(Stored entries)
★ ★ ★

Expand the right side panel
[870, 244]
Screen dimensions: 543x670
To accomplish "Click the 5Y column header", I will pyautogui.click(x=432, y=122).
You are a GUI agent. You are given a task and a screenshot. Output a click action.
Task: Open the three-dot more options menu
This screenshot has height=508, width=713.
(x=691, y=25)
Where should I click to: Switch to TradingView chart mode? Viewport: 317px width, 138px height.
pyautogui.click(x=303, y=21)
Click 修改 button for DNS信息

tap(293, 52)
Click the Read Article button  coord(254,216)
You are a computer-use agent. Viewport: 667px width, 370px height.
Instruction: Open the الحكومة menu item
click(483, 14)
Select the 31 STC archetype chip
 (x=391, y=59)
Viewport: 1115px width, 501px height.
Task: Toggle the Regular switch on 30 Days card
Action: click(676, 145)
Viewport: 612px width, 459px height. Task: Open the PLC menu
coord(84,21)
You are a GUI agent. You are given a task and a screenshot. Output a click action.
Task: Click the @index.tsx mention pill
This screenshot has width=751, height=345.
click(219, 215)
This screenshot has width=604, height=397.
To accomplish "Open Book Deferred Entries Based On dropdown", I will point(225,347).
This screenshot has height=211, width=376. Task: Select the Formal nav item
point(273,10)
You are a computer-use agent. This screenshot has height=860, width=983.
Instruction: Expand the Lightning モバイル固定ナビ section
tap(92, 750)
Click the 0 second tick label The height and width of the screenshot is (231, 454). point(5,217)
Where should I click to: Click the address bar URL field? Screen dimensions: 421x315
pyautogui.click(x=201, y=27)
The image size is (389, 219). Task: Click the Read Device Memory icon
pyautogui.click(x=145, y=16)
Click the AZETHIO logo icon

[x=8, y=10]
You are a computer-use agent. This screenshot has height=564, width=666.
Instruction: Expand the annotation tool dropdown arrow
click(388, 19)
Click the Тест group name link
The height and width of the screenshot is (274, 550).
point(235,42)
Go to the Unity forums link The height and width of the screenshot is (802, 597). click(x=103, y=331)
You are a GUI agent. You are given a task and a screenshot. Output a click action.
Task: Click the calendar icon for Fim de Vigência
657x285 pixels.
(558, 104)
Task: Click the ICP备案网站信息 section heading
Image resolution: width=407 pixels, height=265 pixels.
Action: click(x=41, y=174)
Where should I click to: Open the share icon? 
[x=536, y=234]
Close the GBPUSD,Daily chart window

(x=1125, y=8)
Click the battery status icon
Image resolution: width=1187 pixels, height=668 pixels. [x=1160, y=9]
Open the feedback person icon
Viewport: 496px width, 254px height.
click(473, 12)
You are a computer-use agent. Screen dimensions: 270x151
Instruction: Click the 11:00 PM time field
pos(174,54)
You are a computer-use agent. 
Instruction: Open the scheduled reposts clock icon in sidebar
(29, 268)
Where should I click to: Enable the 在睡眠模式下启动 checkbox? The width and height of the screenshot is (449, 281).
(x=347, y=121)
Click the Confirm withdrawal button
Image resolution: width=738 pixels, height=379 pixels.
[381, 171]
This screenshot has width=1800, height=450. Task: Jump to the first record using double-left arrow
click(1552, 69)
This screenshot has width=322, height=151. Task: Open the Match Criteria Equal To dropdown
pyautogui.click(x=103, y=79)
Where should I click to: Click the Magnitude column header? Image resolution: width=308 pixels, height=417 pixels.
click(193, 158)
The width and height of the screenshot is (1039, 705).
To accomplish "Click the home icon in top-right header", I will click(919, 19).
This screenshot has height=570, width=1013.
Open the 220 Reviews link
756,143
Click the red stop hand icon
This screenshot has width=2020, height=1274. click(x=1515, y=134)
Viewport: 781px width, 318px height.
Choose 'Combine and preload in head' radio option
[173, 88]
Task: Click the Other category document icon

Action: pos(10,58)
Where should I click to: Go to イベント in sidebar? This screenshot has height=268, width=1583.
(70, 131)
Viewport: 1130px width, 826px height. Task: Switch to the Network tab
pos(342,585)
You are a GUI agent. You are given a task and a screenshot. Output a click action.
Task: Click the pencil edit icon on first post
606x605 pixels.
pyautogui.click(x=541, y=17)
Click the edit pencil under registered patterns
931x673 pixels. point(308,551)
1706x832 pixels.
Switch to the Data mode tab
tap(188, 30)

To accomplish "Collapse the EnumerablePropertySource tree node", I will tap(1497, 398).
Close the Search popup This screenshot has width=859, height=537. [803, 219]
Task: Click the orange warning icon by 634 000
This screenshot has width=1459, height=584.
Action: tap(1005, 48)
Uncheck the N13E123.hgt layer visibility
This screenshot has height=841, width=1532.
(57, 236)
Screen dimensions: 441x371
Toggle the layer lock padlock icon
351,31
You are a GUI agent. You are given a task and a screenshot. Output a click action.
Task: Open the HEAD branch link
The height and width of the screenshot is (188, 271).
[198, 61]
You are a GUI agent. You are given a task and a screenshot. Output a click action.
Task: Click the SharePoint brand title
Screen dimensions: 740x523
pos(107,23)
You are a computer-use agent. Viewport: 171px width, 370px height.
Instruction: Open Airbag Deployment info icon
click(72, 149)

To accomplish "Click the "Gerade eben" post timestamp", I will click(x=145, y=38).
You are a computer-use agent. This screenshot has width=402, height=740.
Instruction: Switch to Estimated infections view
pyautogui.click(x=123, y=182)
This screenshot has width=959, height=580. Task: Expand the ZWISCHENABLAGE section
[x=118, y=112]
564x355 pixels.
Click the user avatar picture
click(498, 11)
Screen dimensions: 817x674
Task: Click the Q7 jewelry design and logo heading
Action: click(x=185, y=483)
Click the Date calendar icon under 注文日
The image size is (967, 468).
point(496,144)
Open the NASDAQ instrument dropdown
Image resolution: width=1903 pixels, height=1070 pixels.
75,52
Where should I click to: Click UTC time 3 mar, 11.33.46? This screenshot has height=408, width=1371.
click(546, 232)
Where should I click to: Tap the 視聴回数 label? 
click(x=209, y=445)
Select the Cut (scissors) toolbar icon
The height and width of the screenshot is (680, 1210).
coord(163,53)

★ ★ ★

▶ [WRITTEN TASK] Give the stored entries above as a numbered list with the blank lines removed, covering every line.

▶ [FINAL ANSWER]
1. Expand the right side panel
2. [870, 244]
3. Screen dimensions: 543x670
4. To accomplish "Click the 5Y column header", I will pyautogui.click(x=432, y=122).
5. You are a GUI agent. You are given a task and a screenshot. Output a click action.
6. Task: Open the three-dot more options menu
7. This screenshot has height=508, width=713.
8. (x=691, y=25)
9. Where should I click to: Switch to TradingView chart mode? Viewport: 317px width, 138px height.
10. pyautogui.click(x=303, y=21)
11. Click 修改 button for DNS信息
12. tap(293, 52)
13. Click the Read Article button  coord(254,216)
14. You are a computer-use agent. Viewport: 667px width, 370px height.
15. Instruction: Open the الحكومة menu item
16. click(483, 14)
17. Select the 31 STC archetype chip
18.  (x=391, y=59)
19. Viewport: 1115px width, 501px height.
20. Task: Toggle the Regular switch on 30 Days card
21. Action: click(676, 145)
22. Viewport: 612px width, 459px height. Task: Open the PLC menu
23. coord(84,21)
24. You are a GUI agent. You are given a task and a screenshot. Output a click action.
25. Task: Click the @index.tsx mention pill
26. This screenshot has width=751, height=345.
27. click(219, 215)
28. This screenshot has width=604, height=397.
29. To accomplish "Open Book Deferred Entries Based On dropdown", I will point(225,347).
30. This screenshot has height=211, width=376. Task: Select the Formal nav item
31. point(273,10)
32. You are a computer-use agent. This screenshot has height=860, width=983.
33. Instruction: Expand the Lightning モバイル固定ナビ section
34. tap(92, 750)
35. Click the 0 second tick label The height and width of the screenshot is (231, 454). point(5,217)
36. Where should I click to: Click the address bar URL field? Screen dimensions: 421x315
37. pyautogui.click(x=201, y=27)
38. The image size is (389, 219). Task: Click the Read Device Memory icon
39. pyautogui.click(x=145, y=16)
40. Click the AZETHIO logo icon
41. [x=8, y=10]
42. You are a computer-use agent. This screenshot has height=564, width=666.
43. Instruction: Expand the annotation tool dropdown arrow
44. click(388, 19)
45. Click the Тест group name link
46. The height and width of the screenshot is (274, 550).
47. point(235,42)
48. Go to the Unity forums link The height and width of the screenshot is (802, 597). click(x=103, y=331)
49. You are a GUI agent. You are given a task and a screenshot. Output a click action.
50. Task: Click the calendar icon for Fim de Vigência
51. 657x285 pixels.
52. (558, 104)
53. Task: Click the ICP备案网站信息 section heading
54. Image resolution: width=407 pixels, height=265 pixels.
55. Action: click(x=41, y=174)
56. Where should I click to: Open the share icon? 
57. [x=536, y=234]
58. Close the GBPUSD,Daily chart window
59. (x=1125, y=8)
60. Click the battery status icon
61. Image resolution: width=1187 pixels, height=668 pixels. [x=1160, y=9]
62. Open the feedback person icon
63. Viewport: 496px width, 254px height.
64. click(473, 12)
65. You are a computer-use agent. Screen dimensions: 270x151
66. Instruction: Click the 11:00 PM time field
67. pos(174,54)
68. You are a computer-use agent. 
69. Instruction: Open the scheduled reposts clock icon in sidebar
70. (29, 268)
71. Where should I click to: Enable the 在睡眠模式下启动 checkbox? The width and height of the screenshot is (449, 281).
72. (x=347, y=121)
73. Click the Confirm withdrawal button
74. Image resolution: width=738 pixels, height=379 pixels.
75. [381, 171]
76. This screenshot has width=1800, height=450. Task: Jump to the first record using double-left arrow
77. click(1552, 69)
78. This screenshot has width=322, height=151. Task: Open the Match Criteria Equal To dropdown
79. pyautogui.click(x=103, y=79)
80. Where should I click to: Click the Magnitude column header? Image resolution: width=308 pixels, height=417 pixels.
81. click(193, 158)
82. The width and height of the screenshot is (1039, 705).
83. To accomplish "Click the home icon in top-right header", I will click(919, 19).
84. This screenshot has height=570, width=1013.
85. Open the 220 Reviews link
86. 756,143
87. Click the red stop hand icon
88. This screenshot has width=2020, height=1274. click(x=1515, y=134)
89. Viewport: 781px width, 318px height.
90. Choose 'Combine and preload in head' radio option
91. [173, 88]
92. Task: Click the Other category document icon
93. Action: pos(10,58)
94. Where should I click to: Go to イベント in sidebar? This screenshot has height=268, width=1583.
95. (70, 131)
96. Viewport: 1130px width, 826px height. Task: Switch to the Network tab
97. pos(342,585)
98. You are a GUI agent. You are given a task and a screenshot. Output a click action.
99. Task: Click the pencil edit icon on first post
100. 606x605 pixels.
101. pyautogui.click(x=541, y=17)
102. Click the edit pencil under registered patterns
103. 931x673 pixels. point(308,551)
104. 1706x832 pixels.
105. Switch to the Data mode tab
106. tap(188, 30)
107. To accomplish "Collapse the EnumerablePropertySource tree node", I will tap(1497, 398).
108. Close the Search popup This screenshot has width=859, height=537. [803, 219]
109. Task: Click the orange warning icon by 634 000
110. This screenshot has width=1459, height=584.
111. Action: tap(1005, 48)
112. Uncheck the N13E123.hgt layer visibility
113. This screenshot has height=841, width=1532.
114. (57, 236)
115. Screen dimensions: 441x371
116. Toggle the layer lock padlock icon
117. 351,31
118. You are a GUI agent. You are given a task and a screenshot. Output a click action.
119. Task: Open the HEAD branch link
120. The height and width of the screenshot is (188, 271).
121. [198, 61]
122. You are a GUI agent. You are given a task and a screenshot. Output a click action.
123. Task: Click the SharePoint brand title
124. Screen dimensions: 740x523
125. pos(107,23)
126. You are a computer-use agent. Viewport: 171px width, 370px height.
127. Instruction: Open Airbag Deployment info icon
128. click(72, 149)
129. To accomplish "Click the "Gerade eben" post timestamp", I will click(x=145, y=38).
130. You are a computer-use agent. This screenshot has width=402, height=740.
131. Instruction: Switch to Estimated infections view
132. pyautogui.click(x=123, y=182)
133. This screenshot has width=959, height=580. Task: Expand the ZWISCHENABLAGE section
134. [x=118, y=112]
135. 564x355 pixels.
136. Click the user avatar picture
137. click(498, 11)
138. Screen dimensions: 817x674
139. Task: Click the Q7 jewelry design and logo heading
140. Action: click(x=185, y=483)
141. Click the Date calendar icon under 注文日
142. The image size is (967, 468).
143. point(496,144)
144. Open the NASDAQ instrument dropdown
145. Image resolution: width=1903 pixels, height=1070 pixels.
146. 75,52
147. Where should I click to: Click UTC time 3 mar, 11.33.46? This screenshot has height=408, width=1371.
148. click(546, 232)
149. Where should I click to: Tap the 視聴回数 label? 
150. click(x=209, y=445)
151. Select the Cut (scissors) toolbar icon
152. The height and width of the screenshot is (680, 1210).
153. coord(163,53)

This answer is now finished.